I'm sorry. Shouldn't post angry.
ReplyDeleteYeah, you shouldn't.
ReplyDeleteAside from this article (really excellent, amazing writer :P ), you miss a number of points.
a) He's absolutely correct in stating that if we leave, they'll follow us here.
b) There are *still* less people dying per year now than there were under Saddam - the difference being that we actually hear about it now.
c) The lifestyle in Iraq is far better now than it was.
d) Iraqis are far more optimistic about their country than people in the US. There, despite all the troubles, people think the country is headed in the right direction and getting better and safer. Americans - from their CNN views 7,000 miles away - think that it's all anarchy.
e) NK & Iran are problems. So now what? Bush would probably like to do the same thing he did to Iraq... but the left will try and stop him. Who's right? I'm going with Bush.
f) Did you seriously think Al-Qaeda would just disappear? Bin Laden would get caught instantly? That's simple ignorance of how the world - particularly terrorist leaders and groups - work... especially when you consider that
g) The US still is the most moral country. They won't carpet bomb places on the small chance they'd get Bin Laden. In general, they won't commit certain actions. The "torture" that has been written about is laughable (music? no Koran?), with the extreme examples (water) really low on the morally troubling list when one considers what they're doing it for.

- TASK LIST -
(a) Could you write out the part of the Iraq war comments from "d) Iraqis are" up to and including "going with Bush."?
(b) Would you extend the Iraq war comments, picking up right after their last sentence?
These records come from a separate source.

- Saved entries -
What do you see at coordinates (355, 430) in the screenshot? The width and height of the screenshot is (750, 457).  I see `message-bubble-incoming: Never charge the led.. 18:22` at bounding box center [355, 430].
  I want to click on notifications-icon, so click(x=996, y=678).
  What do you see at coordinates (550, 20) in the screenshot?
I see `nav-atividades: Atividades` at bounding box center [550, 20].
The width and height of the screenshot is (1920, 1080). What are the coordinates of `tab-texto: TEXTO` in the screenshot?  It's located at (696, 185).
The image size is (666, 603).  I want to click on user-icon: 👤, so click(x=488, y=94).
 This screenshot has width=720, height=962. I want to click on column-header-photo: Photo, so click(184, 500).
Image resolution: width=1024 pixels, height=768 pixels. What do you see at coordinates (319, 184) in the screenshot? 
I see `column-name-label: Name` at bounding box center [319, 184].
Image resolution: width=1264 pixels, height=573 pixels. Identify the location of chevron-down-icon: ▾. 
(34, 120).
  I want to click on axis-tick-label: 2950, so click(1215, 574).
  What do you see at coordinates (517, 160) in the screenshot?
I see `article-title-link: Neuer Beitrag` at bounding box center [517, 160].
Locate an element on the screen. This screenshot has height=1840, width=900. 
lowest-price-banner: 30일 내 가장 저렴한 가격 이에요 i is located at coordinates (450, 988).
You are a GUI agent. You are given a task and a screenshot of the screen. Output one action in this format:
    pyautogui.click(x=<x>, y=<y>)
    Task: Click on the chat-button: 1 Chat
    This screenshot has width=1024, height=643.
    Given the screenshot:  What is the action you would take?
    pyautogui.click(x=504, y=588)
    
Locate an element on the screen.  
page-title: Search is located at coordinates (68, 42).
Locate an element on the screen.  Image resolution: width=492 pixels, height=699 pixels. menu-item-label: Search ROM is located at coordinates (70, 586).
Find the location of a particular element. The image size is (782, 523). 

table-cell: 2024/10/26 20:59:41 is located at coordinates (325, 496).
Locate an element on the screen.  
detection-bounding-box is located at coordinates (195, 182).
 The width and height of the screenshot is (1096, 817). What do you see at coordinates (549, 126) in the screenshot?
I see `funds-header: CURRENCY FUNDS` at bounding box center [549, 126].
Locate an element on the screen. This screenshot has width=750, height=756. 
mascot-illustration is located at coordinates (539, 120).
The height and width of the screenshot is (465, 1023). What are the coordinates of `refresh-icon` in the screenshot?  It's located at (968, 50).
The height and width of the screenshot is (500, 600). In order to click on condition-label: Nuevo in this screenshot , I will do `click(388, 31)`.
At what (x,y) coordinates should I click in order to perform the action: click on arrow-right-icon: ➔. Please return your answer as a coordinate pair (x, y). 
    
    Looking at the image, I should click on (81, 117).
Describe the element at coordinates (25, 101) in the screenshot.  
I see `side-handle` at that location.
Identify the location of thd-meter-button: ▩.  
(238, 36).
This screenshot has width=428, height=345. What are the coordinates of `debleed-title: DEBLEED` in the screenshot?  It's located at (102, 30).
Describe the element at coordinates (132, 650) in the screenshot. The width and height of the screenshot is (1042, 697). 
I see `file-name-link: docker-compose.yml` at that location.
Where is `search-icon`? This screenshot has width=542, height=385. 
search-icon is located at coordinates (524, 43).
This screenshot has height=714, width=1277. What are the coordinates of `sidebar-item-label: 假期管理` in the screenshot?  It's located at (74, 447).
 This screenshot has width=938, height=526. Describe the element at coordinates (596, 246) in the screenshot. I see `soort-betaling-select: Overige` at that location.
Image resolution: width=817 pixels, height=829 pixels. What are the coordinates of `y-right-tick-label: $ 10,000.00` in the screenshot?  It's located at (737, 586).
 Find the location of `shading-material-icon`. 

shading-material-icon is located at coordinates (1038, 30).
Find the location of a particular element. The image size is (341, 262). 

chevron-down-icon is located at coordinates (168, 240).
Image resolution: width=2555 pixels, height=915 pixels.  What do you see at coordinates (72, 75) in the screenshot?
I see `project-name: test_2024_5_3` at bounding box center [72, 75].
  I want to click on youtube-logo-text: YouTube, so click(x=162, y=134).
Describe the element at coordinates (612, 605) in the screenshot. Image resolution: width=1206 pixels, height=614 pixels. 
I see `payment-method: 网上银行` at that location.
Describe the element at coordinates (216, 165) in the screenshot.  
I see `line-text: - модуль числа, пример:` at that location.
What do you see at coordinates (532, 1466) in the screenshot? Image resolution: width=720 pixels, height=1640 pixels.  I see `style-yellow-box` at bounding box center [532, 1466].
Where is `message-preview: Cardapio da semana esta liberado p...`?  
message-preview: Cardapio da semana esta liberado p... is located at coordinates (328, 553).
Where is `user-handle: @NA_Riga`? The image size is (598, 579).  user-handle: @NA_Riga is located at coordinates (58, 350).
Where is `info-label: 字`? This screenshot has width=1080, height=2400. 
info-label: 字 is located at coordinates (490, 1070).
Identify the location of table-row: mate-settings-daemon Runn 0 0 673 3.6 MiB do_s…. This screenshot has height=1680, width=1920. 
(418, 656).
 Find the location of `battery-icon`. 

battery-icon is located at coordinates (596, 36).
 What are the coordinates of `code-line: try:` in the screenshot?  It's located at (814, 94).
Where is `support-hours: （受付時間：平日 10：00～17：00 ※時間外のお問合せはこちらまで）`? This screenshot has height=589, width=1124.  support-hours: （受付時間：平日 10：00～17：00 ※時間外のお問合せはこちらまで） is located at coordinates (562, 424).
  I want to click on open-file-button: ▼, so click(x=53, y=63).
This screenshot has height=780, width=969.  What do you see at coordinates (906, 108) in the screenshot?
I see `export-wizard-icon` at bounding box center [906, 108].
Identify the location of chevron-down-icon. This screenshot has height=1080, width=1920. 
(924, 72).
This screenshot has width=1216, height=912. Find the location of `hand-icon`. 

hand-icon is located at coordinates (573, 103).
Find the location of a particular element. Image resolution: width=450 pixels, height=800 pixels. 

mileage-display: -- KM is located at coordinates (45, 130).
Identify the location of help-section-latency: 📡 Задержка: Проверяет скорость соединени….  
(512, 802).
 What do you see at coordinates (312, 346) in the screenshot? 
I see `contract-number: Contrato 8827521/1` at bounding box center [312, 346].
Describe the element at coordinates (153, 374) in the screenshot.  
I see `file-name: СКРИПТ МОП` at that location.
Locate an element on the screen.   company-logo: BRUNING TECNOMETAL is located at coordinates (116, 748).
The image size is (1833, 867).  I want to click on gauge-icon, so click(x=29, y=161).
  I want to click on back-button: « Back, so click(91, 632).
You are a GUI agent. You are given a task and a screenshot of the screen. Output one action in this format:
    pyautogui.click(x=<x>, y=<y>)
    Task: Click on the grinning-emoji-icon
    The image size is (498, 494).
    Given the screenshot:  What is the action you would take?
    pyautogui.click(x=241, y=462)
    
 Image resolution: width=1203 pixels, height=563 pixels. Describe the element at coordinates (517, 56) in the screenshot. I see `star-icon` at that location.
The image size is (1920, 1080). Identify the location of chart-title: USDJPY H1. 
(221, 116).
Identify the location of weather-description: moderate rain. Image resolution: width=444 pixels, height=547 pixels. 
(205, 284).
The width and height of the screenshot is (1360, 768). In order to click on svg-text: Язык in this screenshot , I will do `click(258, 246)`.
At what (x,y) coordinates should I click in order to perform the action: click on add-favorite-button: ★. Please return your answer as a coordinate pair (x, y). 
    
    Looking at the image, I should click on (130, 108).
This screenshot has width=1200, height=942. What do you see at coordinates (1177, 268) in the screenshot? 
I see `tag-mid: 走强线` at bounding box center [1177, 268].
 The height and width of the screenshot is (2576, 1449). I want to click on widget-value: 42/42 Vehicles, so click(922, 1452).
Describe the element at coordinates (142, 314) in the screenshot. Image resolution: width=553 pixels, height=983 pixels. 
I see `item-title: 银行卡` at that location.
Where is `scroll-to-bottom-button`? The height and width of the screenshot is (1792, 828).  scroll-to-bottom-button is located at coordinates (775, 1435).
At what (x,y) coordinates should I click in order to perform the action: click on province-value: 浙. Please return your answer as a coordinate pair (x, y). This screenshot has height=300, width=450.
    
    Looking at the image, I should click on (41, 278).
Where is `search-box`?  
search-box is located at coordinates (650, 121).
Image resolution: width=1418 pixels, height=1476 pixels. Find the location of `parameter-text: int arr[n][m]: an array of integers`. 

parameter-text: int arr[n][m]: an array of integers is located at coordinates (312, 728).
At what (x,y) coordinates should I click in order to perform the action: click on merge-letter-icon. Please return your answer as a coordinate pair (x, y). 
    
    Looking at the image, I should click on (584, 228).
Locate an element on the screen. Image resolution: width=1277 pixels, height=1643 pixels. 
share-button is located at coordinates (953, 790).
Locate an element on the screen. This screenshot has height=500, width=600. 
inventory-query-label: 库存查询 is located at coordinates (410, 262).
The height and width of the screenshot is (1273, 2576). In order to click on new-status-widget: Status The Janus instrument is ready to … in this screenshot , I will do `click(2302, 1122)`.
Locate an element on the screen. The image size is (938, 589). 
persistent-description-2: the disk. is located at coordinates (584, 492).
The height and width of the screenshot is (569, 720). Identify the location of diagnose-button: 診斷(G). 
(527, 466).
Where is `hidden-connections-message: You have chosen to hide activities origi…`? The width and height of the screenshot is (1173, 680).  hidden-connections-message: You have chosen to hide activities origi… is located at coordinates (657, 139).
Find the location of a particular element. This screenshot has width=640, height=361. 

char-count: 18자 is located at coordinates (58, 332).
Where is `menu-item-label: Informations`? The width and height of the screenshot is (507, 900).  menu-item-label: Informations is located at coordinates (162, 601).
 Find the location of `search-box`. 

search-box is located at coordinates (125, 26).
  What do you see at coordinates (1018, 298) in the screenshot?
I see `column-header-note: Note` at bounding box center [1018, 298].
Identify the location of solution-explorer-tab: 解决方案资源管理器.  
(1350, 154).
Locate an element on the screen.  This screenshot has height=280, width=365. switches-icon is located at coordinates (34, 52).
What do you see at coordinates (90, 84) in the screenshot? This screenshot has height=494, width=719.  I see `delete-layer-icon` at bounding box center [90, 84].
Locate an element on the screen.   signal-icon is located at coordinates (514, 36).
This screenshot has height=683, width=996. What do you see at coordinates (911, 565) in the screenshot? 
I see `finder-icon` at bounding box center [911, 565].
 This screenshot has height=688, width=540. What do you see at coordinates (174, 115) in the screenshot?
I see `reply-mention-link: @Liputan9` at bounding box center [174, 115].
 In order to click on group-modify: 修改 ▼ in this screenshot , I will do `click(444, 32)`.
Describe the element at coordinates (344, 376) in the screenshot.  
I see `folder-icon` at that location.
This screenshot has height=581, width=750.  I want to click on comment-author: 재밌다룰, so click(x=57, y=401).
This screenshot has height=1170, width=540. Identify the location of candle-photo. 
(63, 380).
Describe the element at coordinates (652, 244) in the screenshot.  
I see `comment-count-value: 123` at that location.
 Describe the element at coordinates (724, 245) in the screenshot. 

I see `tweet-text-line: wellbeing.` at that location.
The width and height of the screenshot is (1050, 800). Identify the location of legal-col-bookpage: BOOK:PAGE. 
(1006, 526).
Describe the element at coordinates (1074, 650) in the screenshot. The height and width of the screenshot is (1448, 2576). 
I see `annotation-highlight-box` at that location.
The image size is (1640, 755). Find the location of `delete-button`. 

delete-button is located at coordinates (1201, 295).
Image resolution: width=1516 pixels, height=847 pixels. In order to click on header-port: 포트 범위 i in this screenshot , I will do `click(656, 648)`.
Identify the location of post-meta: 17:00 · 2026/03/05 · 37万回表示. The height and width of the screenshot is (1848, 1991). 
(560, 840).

- RESULTS IN ORDER -
(a)
d) Iraqis are far more optimistic about their country than people in the US. There, despite all the troubles, people think the country is headed in the right direction and getting better and safer. Americans - from their CNN views 7,000 miles away - think that it's all anarchy.
e) NK & Iran are problems. So now what? Bush would probably like to do the same thing he did to Iraq... but the left will try and stop him. Who's right? I'm going with Bush.

(b)
That's just on foreign policy as it relates to terrorism and Iraq. Fiscally, despite their spending, the deficit is dropping (and fast), GDP is soaring ["only" 1.6% this quarter! the slowest in years!], unemployment continues to hold or drop at about 4.5%, and inflation has been mostly stable (and low). The worst part of the economy was what everyone claimed Bush would manipulate and what he was after in Iraq - oil. And now, even that is dropping fast. He backed off on SocSec reform, which is absolutely necessary, because he simply didn't have the votes - and that was a shame.
Socially there's no "better" or "worse" in terms of performance; people have their opinions on either side, and that's basically it.
There are *still* less people dying per year now than there were under Saddam - the difference being that we actually hear about it now.
ReplyDeleteThis is not true.
The lifestyle in Iraq is far better now than it was.
What do you mean by "lifestyle?" They don't have enough power, etc.
Iraqis are far more optimistic about their country than people in the US.
Please justify this statement.
NK & Iran are problems. So now what? Bush would probably like to do the same thing he did to Iraq... but the left will try and stop him. Who's right? I'm going with Bush.
Note that Iraq, it turns out, was not a problem. Also, are you serious? Bush would start a new war with every country that is a nuclear threat? How long do you think that policy would work?
Did you seriously think Al-Qaeda would just disappear? Bin Laden would get caught instantly?
No. But I wonder how it is that Bush made us safer.
The US still is the most moral country. They won't carpet bomb places on the small chance they'd get Bin Laden. In general, they won't commit certain actions. The "torture" that has been written about is laughable (music? no Koran?), with the extreme examples (water) really low on the morally troubling list when one considers what they're doing it for.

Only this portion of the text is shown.